» **The problem**
Return each line of the items below that contains the word "Events".
>>>
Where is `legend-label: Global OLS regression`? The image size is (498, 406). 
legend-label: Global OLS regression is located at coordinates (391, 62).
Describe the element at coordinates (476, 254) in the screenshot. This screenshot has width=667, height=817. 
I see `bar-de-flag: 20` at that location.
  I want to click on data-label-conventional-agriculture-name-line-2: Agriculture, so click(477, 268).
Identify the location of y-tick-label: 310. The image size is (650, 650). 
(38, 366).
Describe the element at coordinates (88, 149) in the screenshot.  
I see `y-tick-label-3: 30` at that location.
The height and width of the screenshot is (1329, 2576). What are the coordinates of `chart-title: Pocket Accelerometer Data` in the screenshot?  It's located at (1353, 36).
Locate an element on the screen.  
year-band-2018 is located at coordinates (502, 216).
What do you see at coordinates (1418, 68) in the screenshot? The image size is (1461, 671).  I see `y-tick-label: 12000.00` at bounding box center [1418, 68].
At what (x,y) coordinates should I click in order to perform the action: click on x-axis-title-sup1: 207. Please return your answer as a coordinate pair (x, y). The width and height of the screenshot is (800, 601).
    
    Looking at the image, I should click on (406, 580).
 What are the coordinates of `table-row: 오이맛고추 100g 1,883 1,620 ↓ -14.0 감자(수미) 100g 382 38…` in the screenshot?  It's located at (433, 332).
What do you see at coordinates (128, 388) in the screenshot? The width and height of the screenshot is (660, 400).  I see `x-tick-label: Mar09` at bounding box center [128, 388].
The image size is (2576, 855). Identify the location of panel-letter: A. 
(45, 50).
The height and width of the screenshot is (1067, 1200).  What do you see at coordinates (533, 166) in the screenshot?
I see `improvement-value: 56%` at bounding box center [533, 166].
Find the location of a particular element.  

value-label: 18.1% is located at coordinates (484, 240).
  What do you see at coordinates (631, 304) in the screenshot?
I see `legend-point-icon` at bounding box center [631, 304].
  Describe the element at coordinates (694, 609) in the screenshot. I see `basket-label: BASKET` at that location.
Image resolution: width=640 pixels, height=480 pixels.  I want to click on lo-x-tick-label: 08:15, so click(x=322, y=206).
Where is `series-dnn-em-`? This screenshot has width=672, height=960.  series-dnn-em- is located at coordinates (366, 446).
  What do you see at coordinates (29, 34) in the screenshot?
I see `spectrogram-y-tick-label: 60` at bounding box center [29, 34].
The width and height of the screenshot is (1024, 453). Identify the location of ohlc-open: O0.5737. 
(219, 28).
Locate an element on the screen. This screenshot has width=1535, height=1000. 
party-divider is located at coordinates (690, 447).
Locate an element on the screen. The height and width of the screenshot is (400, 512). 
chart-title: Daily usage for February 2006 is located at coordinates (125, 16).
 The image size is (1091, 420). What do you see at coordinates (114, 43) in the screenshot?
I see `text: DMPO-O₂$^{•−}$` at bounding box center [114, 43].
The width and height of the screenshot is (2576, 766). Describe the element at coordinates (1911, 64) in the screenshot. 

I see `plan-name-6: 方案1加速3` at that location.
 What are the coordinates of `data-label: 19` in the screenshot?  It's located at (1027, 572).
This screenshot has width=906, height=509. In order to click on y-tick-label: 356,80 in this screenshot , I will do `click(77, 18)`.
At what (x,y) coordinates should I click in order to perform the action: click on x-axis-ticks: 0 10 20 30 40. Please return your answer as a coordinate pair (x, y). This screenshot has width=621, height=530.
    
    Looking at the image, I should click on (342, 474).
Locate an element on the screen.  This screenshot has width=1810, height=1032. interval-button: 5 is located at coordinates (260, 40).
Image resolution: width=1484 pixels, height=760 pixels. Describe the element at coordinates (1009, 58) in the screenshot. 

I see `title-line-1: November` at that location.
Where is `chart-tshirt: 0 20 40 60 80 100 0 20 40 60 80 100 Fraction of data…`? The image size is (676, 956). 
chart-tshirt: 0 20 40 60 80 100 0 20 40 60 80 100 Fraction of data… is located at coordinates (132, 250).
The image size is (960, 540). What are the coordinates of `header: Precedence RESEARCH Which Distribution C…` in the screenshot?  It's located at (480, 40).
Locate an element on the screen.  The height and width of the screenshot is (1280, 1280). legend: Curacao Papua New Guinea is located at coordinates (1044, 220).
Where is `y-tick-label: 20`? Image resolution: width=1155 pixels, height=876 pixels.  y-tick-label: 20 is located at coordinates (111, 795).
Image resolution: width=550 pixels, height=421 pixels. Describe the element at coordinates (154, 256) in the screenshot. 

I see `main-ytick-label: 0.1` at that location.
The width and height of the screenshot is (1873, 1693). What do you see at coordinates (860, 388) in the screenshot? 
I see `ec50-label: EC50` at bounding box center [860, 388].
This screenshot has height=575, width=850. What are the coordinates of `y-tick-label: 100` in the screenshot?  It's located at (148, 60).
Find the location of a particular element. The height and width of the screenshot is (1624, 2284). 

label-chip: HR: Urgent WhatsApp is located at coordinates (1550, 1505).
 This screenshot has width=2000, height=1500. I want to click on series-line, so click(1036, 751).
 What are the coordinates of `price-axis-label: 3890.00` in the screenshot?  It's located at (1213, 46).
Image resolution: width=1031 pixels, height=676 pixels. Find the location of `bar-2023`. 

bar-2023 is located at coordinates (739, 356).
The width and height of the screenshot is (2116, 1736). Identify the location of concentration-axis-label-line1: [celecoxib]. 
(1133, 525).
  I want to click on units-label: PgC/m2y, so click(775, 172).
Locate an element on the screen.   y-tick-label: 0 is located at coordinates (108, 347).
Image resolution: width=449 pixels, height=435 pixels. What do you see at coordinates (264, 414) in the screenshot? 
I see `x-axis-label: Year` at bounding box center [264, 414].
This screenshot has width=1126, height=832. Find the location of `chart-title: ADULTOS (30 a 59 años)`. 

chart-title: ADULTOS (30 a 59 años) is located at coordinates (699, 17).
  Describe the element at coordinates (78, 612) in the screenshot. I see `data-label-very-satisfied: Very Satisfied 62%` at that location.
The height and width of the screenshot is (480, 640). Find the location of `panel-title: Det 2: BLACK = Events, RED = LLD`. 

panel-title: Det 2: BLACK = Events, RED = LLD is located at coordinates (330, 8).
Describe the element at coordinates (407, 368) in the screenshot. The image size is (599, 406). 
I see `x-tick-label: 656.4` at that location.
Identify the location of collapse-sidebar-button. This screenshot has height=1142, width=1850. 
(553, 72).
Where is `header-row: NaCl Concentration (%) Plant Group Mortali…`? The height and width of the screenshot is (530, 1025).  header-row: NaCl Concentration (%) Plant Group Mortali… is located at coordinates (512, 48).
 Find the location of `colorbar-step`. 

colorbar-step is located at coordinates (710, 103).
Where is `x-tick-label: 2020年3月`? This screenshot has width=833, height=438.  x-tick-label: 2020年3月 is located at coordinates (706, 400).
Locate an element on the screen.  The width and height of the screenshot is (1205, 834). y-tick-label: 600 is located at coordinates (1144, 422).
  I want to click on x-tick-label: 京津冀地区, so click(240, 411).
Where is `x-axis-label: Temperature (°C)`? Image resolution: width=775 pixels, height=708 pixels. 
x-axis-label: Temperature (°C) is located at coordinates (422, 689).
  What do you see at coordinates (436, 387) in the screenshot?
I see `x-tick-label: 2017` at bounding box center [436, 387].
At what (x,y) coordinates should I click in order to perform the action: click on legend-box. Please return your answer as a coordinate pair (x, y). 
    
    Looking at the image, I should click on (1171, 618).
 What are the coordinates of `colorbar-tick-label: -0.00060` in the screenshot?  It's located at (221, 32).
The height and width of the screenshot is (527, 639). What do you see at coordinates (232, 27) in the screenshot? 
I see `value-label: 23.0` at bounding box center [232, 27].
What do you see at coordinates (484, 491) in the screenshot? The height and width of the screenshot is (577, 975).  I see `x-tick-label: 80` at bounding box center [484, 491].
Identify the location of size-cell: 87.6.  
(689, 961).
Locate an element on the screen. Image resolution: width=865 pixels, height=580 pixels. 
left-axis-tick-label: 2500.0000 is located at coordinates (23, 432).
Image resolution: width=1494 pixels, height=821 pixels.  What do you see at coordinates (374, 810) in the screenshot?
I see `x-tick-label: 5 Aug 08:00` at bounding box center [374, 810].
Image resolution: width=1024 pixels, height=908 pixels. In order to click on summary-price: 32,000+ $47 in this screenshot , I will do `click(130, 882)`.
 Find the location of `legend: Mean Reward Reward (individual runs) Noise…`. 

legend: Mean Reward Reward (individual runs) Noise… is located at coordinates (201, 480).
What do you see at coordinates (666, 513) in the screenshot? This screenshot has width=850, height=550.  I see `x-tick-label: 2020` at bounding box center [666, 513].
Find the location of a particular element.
<<<
» **Answer to the problem**
The height and width of the screenshot is (480, 640). Find the location of `panel-title: Det 2: BLACK = Events, RED = LLD`. 
panel-title: Det 2: BLACK = Events, RED = LLD is located at coordinates (330, 8).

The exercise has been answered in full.